Y a partir de entonces comenzó la lucha de los sobrevivientes y los familiares por encontrar la Justicia ante una seguidilla de irresponsabilidades tan graves como claras. Desde la venta para una cantidad de visitantes tres veces superior a la permitida, los problemas de control de habilitaciones desde el Gobierno porteño, hasta las salidas de emergencia cerradas con candado, las canchas de fútbol 5 en la azotea y el permiso de ingreso de bengalas y pirotecnia al establecimiento.
Además de la destitución del entonces Jefe de Gobierno Aníbal Ibarra, la Justicia logró condenar a Omar Chabán (dueño de Cromañón), el manager de Callejeros Diego Argañaraz, el subcomisario Carlos Díaz, Raúl Villarreal, mano derecha de Chabán, las funcionarias públicas Fabiana Fiszbin y Ana María Fernández y a los músicos de Callejeros.
Pero para poder alcanzar ese punto se precisó de la organización de más de un centenar de padres, hermanos, hijos, tíos y primos, que enarbolaron la lucha por la Justicia y convirtieron la Causa Cromañón en un ejemplo de lucha.
Así y todo las víctimas indirectas no hicieron más que engrosar la lista de desgracias.
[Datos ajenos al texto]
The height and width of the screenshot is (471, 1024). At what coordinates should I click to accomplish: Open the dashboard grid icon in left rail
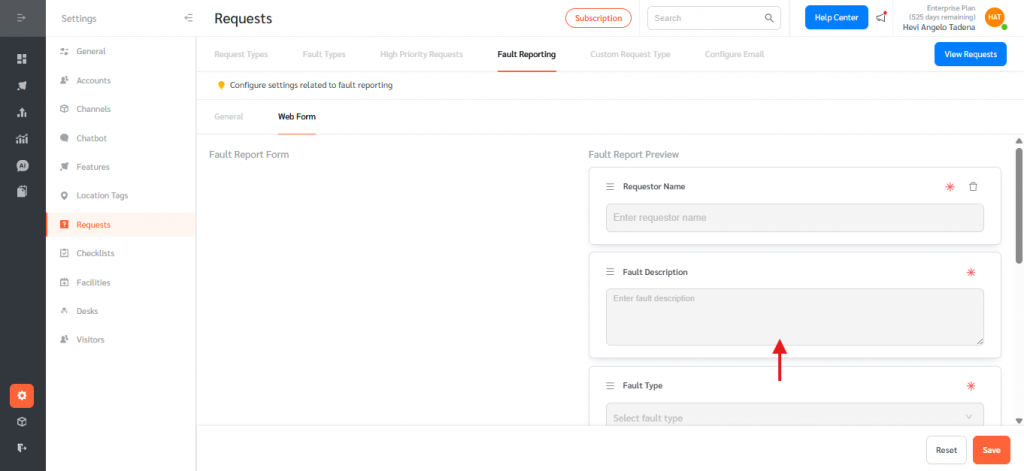(x=22, y=59)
Se estima que en los 15 años desde que ocurrió la tragedia, al menos 17 sobrevivientes cometieron suicidio. En tanto, unos 48 padres de víctimas mortales perdieron la vida en ese mismo período debido a un estado de salud deteriorado.
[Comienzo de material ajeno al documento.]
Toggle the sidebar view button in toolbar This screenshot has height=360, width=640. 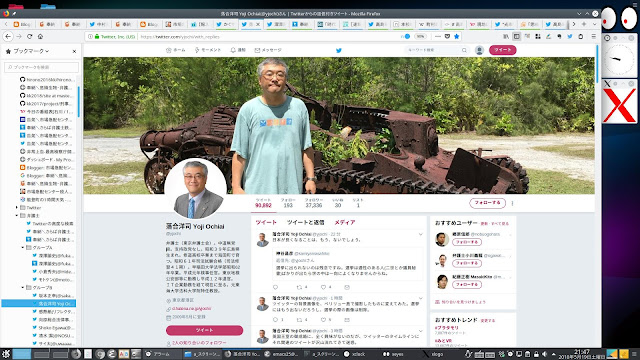point(516,36)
Fabiana Puebla logró retomar el camino de su vida. Tuvo dos hijos y se casó y formó familia con Eduardo, otro sobreviviente, a quien conoció en las marchas.
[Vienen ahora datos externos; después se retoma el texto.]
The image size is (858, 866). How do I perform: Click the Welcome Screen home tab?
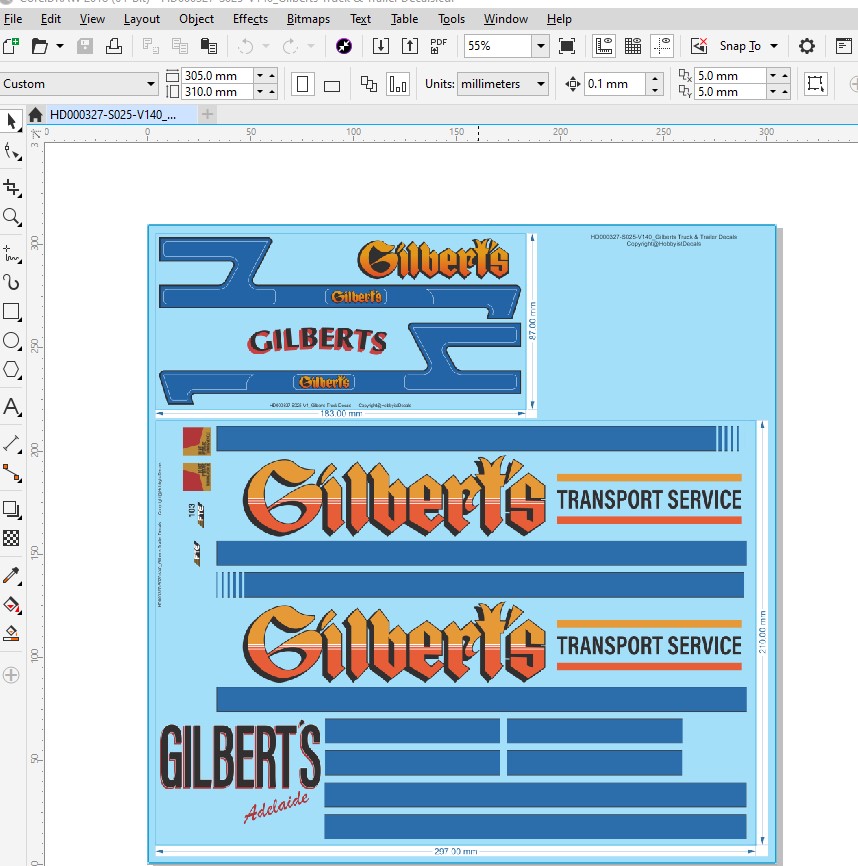click(x=36, y=115)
"Al principio no lo aguantaba porque era muy peleador. Luego de 10 años en la lucha nos pusimos en pareja y hasta tuvimos un hijo, Luca, que tiene un año. Hoy, me aferro mucho a mis hijos. A mis hijos, mi familia, mis hermanas, mis amigos. Fueron fundamentales para que yo salga adelante, me dieron la fuerza. Siento que ellos me dan fuerza y me levantan. Me puedo caer pero me vuelvo a levantar y sigo. No me permito caer. Necesito estar fuerte para mis hijos, para mi familia, para mi pareja y para mí.
Por su parte, Miriam y Leonardo Chaparro encontraron la luz en Nehuén, quien nació unos 20 años después del nacimiento de David y el parecido entre ambos es ineludible.
“Es como que gracias a Dios lo tenemos a él, que es nuestro cable a tierra. Es como un motivo más para seguir esta lucha y creemos que tiene mucha validez seguir por él más que nada. Porque queremos que esto no quede solamente en los papás que nos pasó, sino que también después el día que no estemos más nosotros en este mundo que ellos puedan seguir luchando por esto, que no tiene que volver a pasar nunca más”, analizó Miriam Araneda.
Y completó: “Esto es un ida y vuelta, hoy yo puedo estar hablándote acá y quizás, ojalá que no, pero siempre siguen pasando cosas y una nota tapa a la otra. Y lo que siempre decimos nosotros es que ningún padre más tenga que llorar a su hijo y llevando la foto colgada en el pecho ¿no? Y sigue pasando. Entonces es como que algo pasa en la sociedad y tenemos que preguntarnos cómo nos ayudamos. Porque solamente al que le que pasa sabe, cuando realmente le pasó, sabe de qué lado tiene que estar parado. Y si no estás apuntalado con tu pareja, o con la familia, o con un buen terapeuta o con la misma sociedad es como que te morís, te morís en el intento y te morís sentado esperando que te llegue la muerte, porque la muerte de un hijo no se compara con nada”.